To allow highly sensitive detection of the disseminating human colorectal cancer (CRC) cells colonizing tissues, we herein show a protocol for efficient transduction of green fluorescent protein (GFP) lentiviral particles into PDX-derived CRC organoid cells prior to their injection into recipient mice, with stereo-fluorescence microscopic observation.
Despite current advances in human colorectal cancer (CRC) treatment, few radical therapies are effective for the late stages of CRC. To overcome this clinical challenge, tumor xenograft mouse models using long-established human carcinoma cell lines and many transgenic mouse models with tumors have been developed as preclinical models. They partially mimic the features of human carcinomas, but often fail to recapitulate the key aspects of human malignancies including invasion and metastasis. Thus, alternative models that better represent the malignant progression in human CRC have long been awaited.
We herein show generation of patient-derived tumor xenografts (PDXs) by subcutaneous implantation of small CRC fragments surgically dissected from a patient. The colon PDXs develop and histopathologically resemble the CRC in the patient. However, few spontaneous micrometastases are detectable in conventional cross-sections of affected distant organs in the PDX model. To facilitate the detection of metastatic dissemination into distant organs, we extracted the tumor organoid cells from the colon PDXs in culture and infected them with GFP lentivirus prior to injection into highly immunodeficient NOD/Shi-scid IL2Rγnull (NOG) mice. Orthotopically injected PDX-derived CRC organoid cells consistently form primary tumors positive for GFP in recipient mice. Moreover, spontaneously developing micrometastatic colonies expressing GFP are notably detected in the lungs of these mice by fluorescence microscopy. Moreover, intrasplenic injection of CRC organoids frequently produces hepatic colonization. Taken together, these findings indicate GFP-labelled PDX-derived CRC organoid cells to be visually detectable during a multistep process termed the invasion-metastasis cascade. The described protocols include the establishment of PDXs of human CRC and 3D culture of the corresponding CRC organoid cells transduced by GFP lentiviral particles.

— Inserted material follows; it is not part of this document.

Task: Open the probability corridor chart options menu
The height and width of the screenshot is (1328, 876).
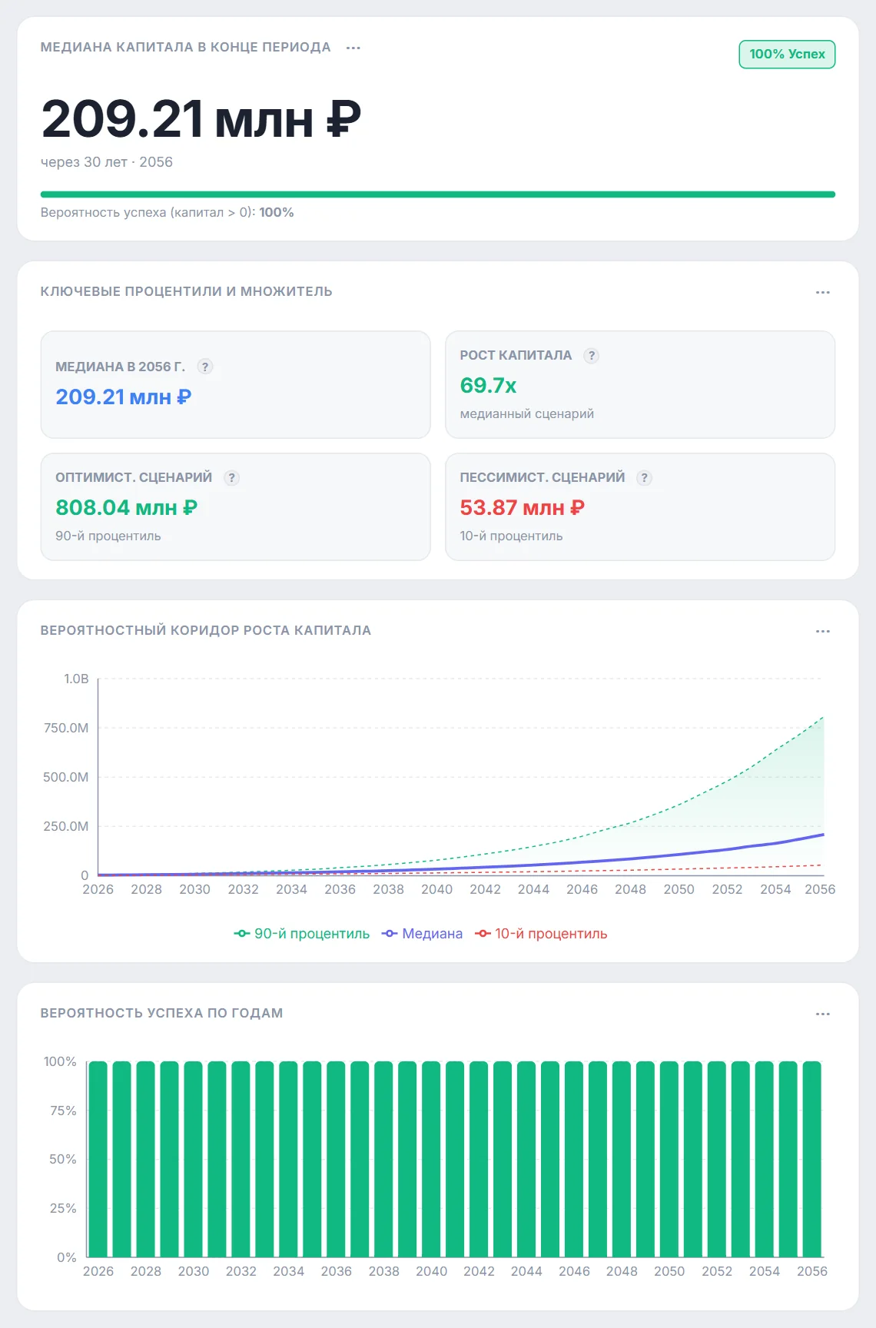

Colorectal cancer (CRC) is the second leading cause of cancer deaths worldwide1. The insufficient response to conventional therapies of patients with advanced stage disease indicates the ineffectiveness of attempts to radically cure CRCs. To develop more effective therapeutic approaches, various preclinical mouse models of cancer that mimic the characteristics of CRCs have been established. Various CRC cell lines have been widely used to generate tumor xenografts due to their convenience and ease of manipulation. Long-term culture of cancer cell lines, however, often causes selection of unique cell populations that are quite proliferative under a particular culture condition, thereby resulting in unreliable outcomes and crucial limitations in preclinical drug development.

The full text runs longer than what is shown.